Depuis le départ de l'ex-président tunisien et de sa femme, leur fortune phénoménale alimente toutes les conversations en Tunisie. Hier, la Suisse a annoncé qu'elle gèlerait les avoirs du clan Ben Ali. Et la justice tunisienne a ouvert une enquête sur son enrichissement accéléré alors qu'on a annoncé que 33 membres de la famille du président déchu ont été arrêtés. Déjà, la population tunisienne, qui a subi les excès de la famille de l'ancien dictateur pendant 23 ans, en a long à dire, comme a pu le constater notre journaliste.

Les habitants de La Goulette, petit port de pêche près de Tunis, s'entendent sur une chose: leur ville était un paradis jusqu'à ce que le diable s'en mêle. Et le diable, chez eux, portait le nom d'Imed Trabelsi, le neveu préféré de la femme de l'ex-président Ben Ali, Leïla Trabelsi.

En mai 2010, ce dernier est devenu maire de la petite commune, connue pour ses restaurants de poissons, mais aussi pour son vieux quartier du Bratel, où ont longtemps cohabité paisiblement juifs, chrétiens et musulmans.

Avant même d'en être «élu» maire, il y régnait en roi. Au point où il a complètement anéanti la ville qu'ils aimaient et pris possession de plusieurs de ses joyaux, expliquent les résidants. «Vous voyez la grande terrasse, devant nous? Ça lui appartenait. Et les grands immeubles, là-bas? À lui aussi.
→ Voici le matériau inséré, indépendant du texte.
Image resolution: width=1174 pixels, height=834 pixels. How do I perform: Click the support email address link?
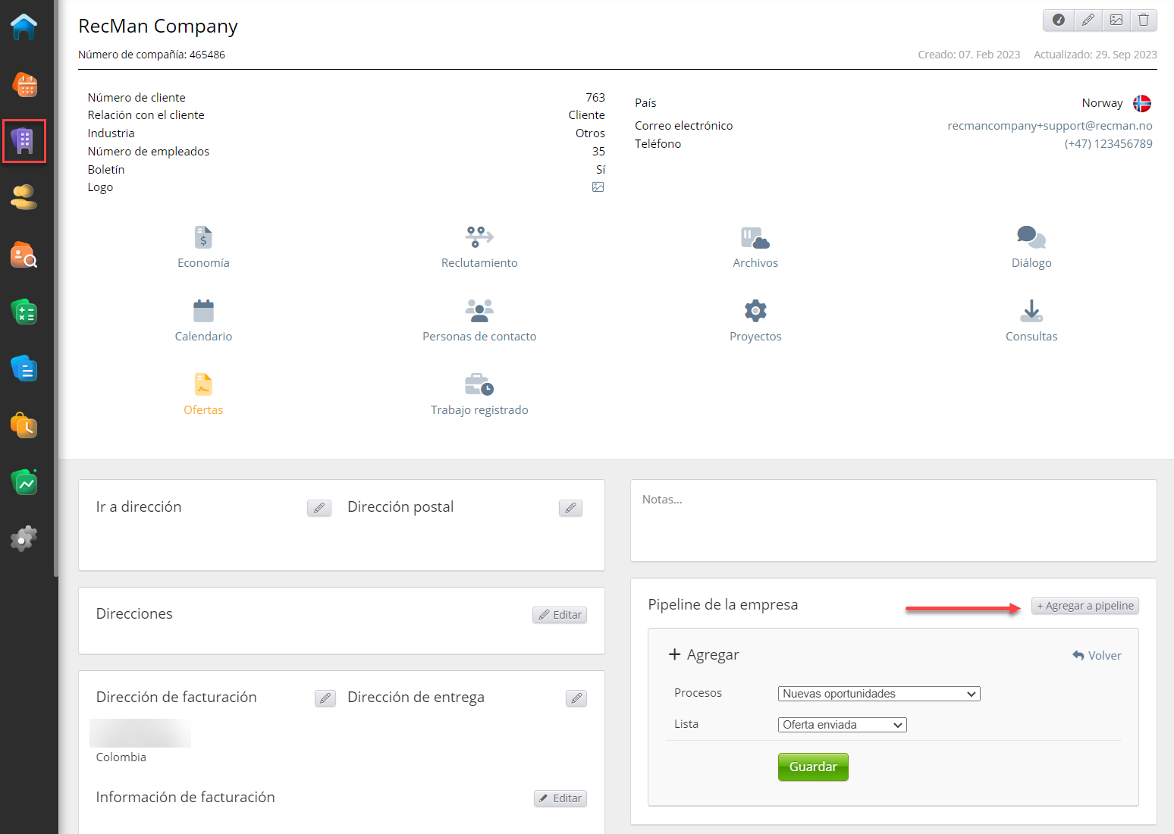pyautogui.click(x=1049, y=126)
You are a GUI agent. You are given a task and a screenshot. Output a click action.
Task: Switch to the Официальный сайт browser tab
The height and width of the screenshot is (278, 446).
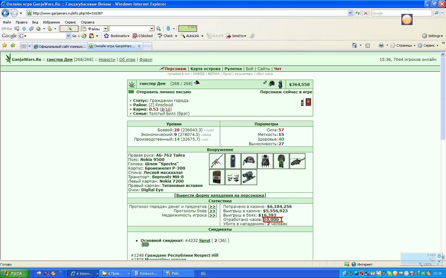point(59,46)
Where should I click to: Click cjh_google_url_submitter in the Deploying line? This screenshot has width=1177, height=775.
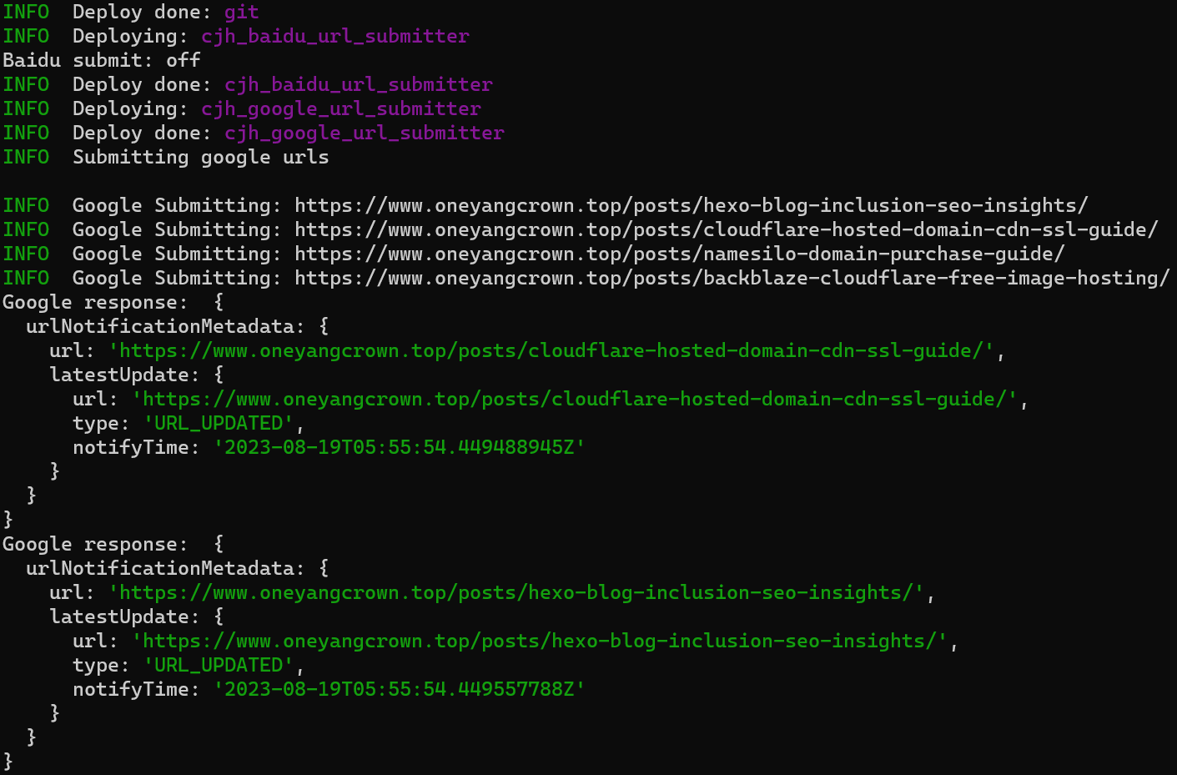[x=340, y=108]
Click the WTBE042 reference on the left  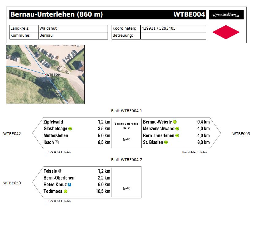click(12, 134)
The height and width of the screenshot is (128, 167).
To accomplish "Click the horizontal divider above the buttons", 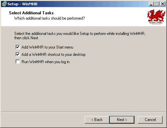I will pyautogui.click(x=84, y=112).
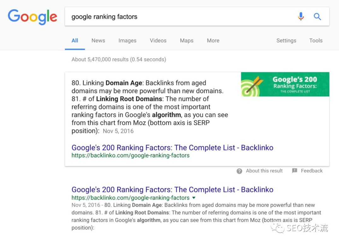339x243 pixels.
Task: Click the About this result link
Action: click(x=264, y=171)
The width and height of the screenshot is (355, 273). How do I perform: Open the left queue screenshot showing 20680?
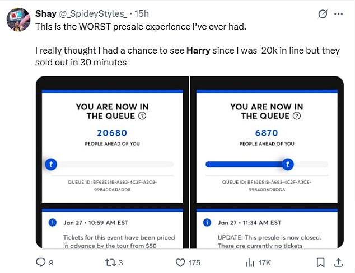pyautogui.click(x=113, y=162)
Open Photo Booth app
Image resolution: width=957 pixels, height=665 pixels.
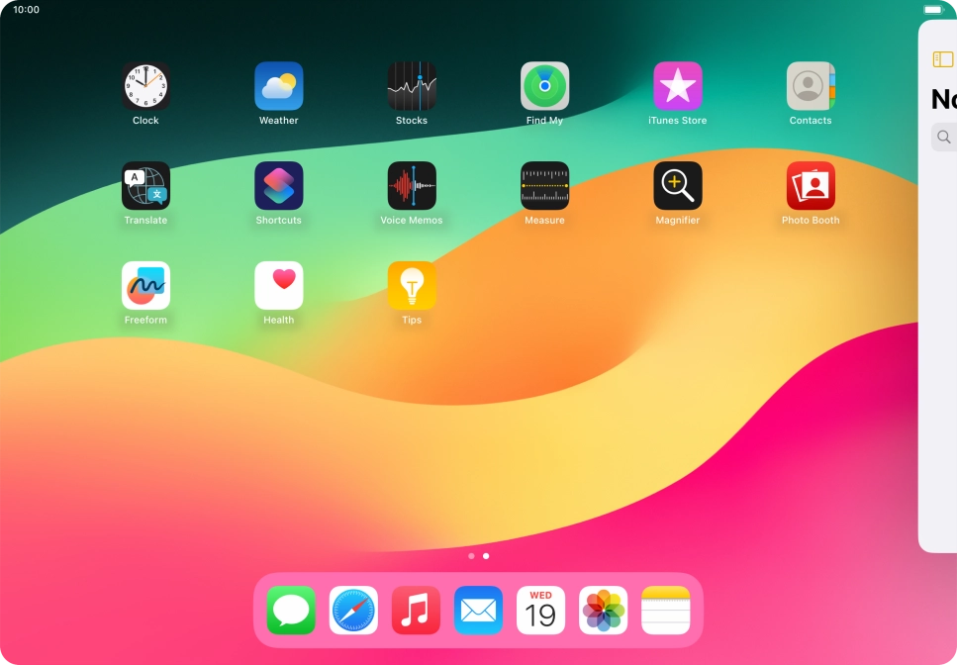811,186
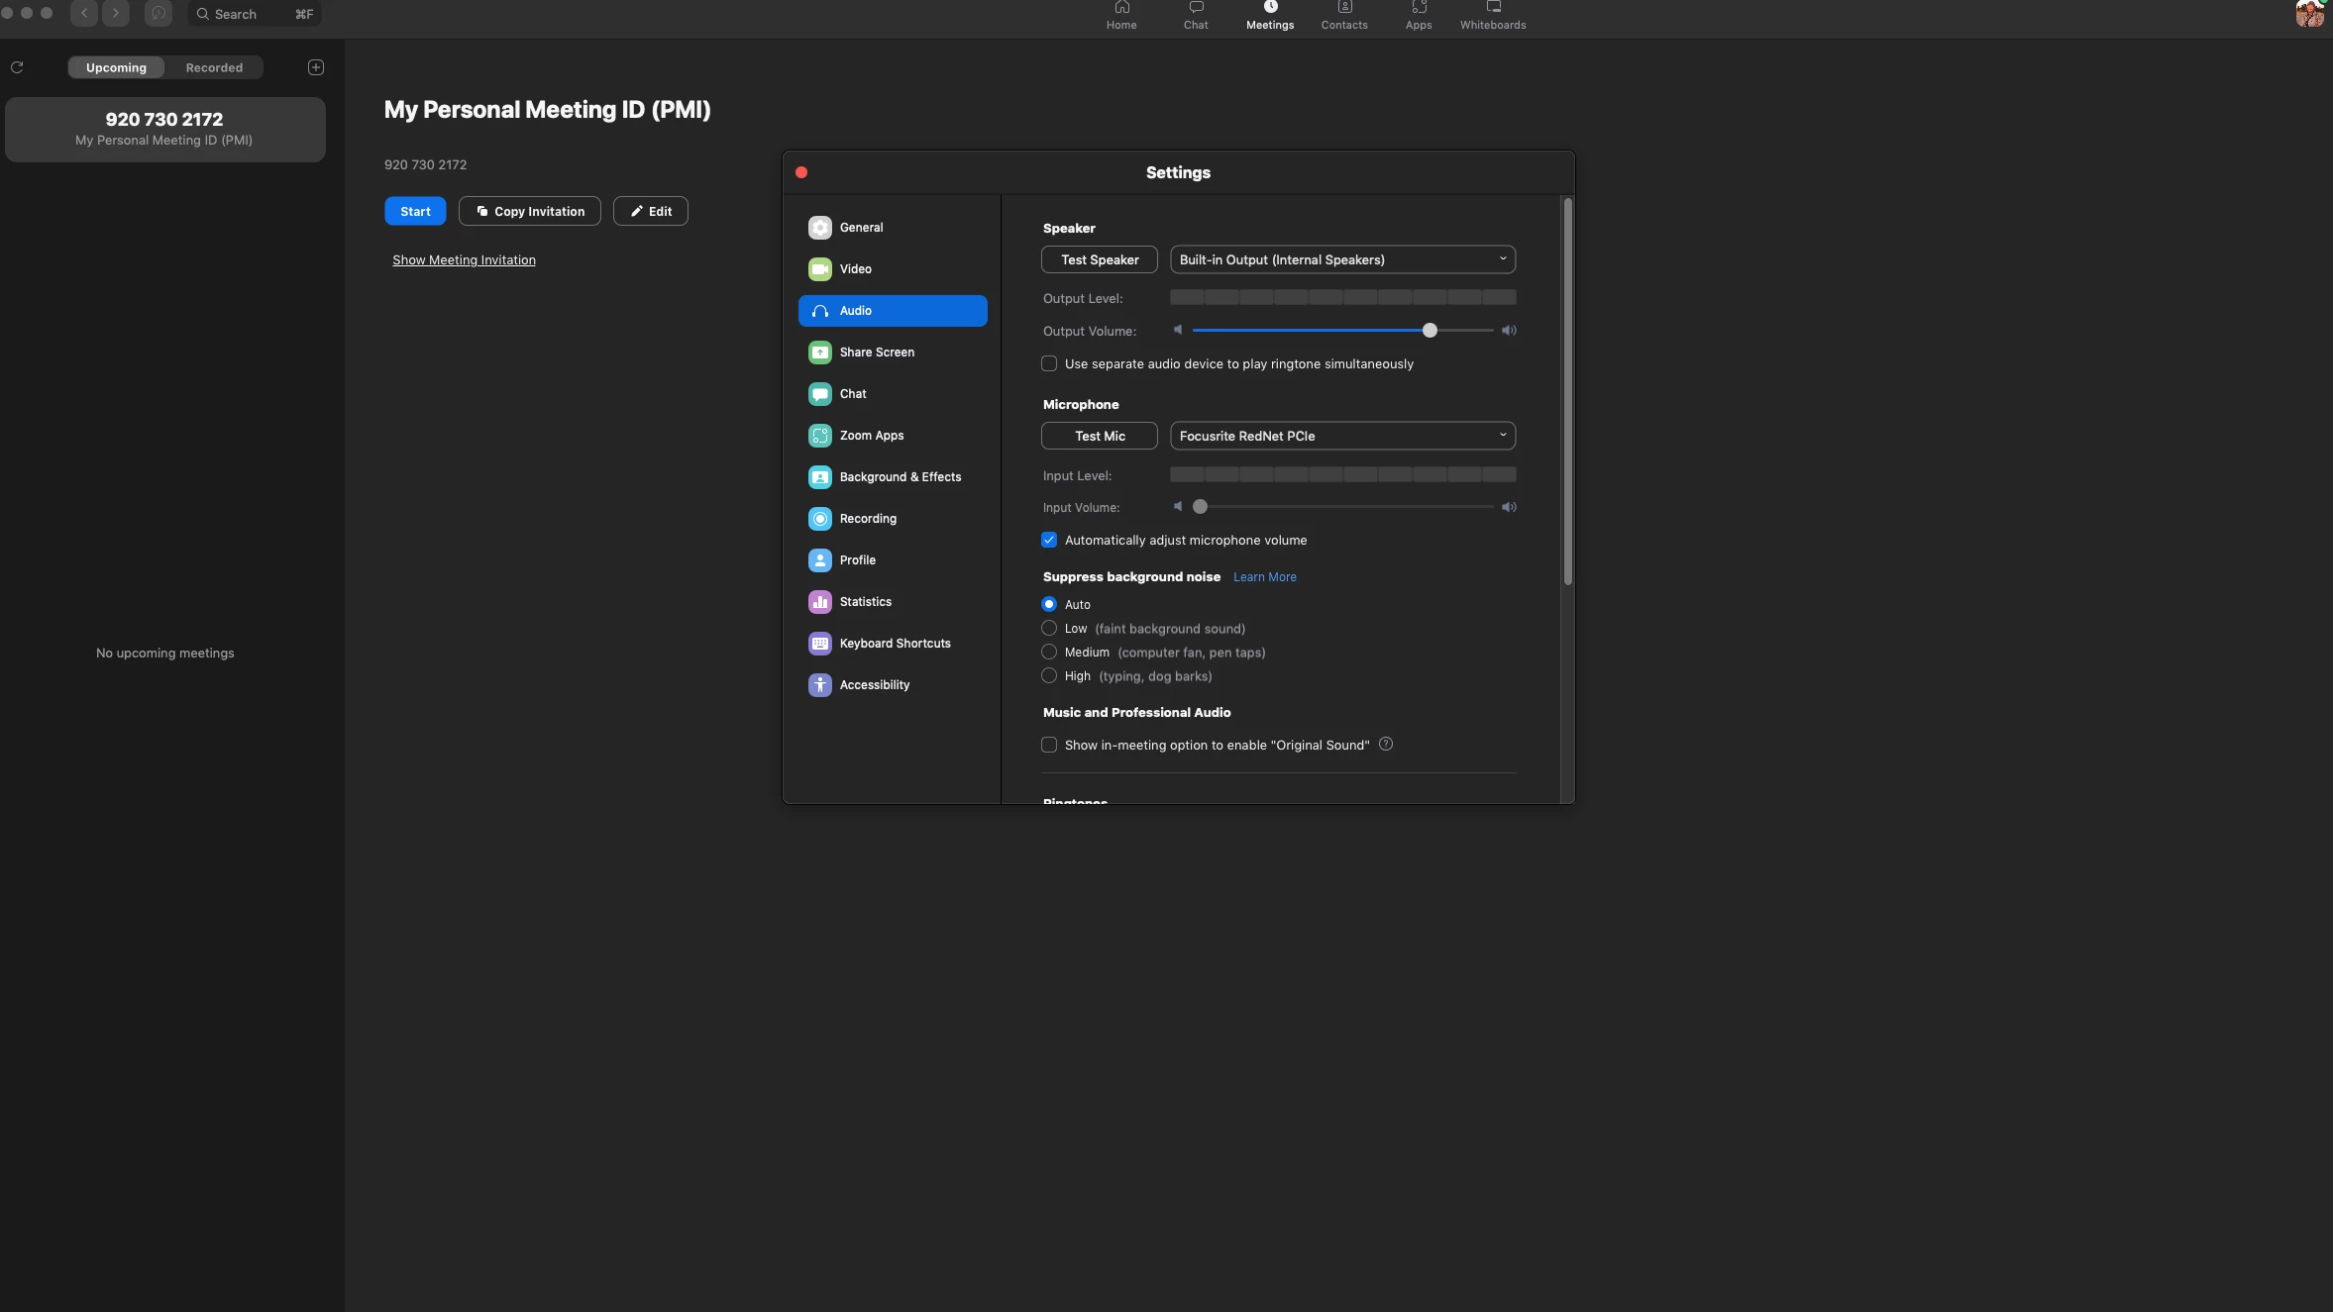
Task: Open the Accessibility settings icon
Action: (820, 685)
Il les a pris par la force avec les méthodes mafieuses dont il était l'expert», raconte Jamil Najjar, que La Presse a croisé près de la jolie place principale de La Goulette, toute de bleu et de blanc.

«Il est foutu, le charme de La Goulette, ajoute son ami Nizar Sebai avec une moue dégoûtée. Si tu marches 200 mètres par là, tu vas voir un pseudo-parc qui a remplacé le quartier du Bratel, qu'Imed Trabelsi a rasé pour y construire un complexe commercial.»

Si les deux Tunisiens dans la vingtaine se sont joints aux manifestations des dernières semaines, c'est notamment pour dénoncer la corruption - cautionnée par le régime Ben Ali - dont ils étaient témoins quotidiennement.

Poignardé à mort

Aujourd'hui, les habitants de La Goulette parlent d'Imed Trabelsi comme d'un mauvais souvenir. La semaine dernière, alors que se déroulait le grand soulèvement populaire qui a mené au départ du président Zine el-Abidine Ben Ali, Imed Trabelsi a été poignardé. Il est mort à l'hôpital militaire de Tunis vendredi dernier, jour de la fuite de son oncle et de sa tante vers l'Arabie Saoudite.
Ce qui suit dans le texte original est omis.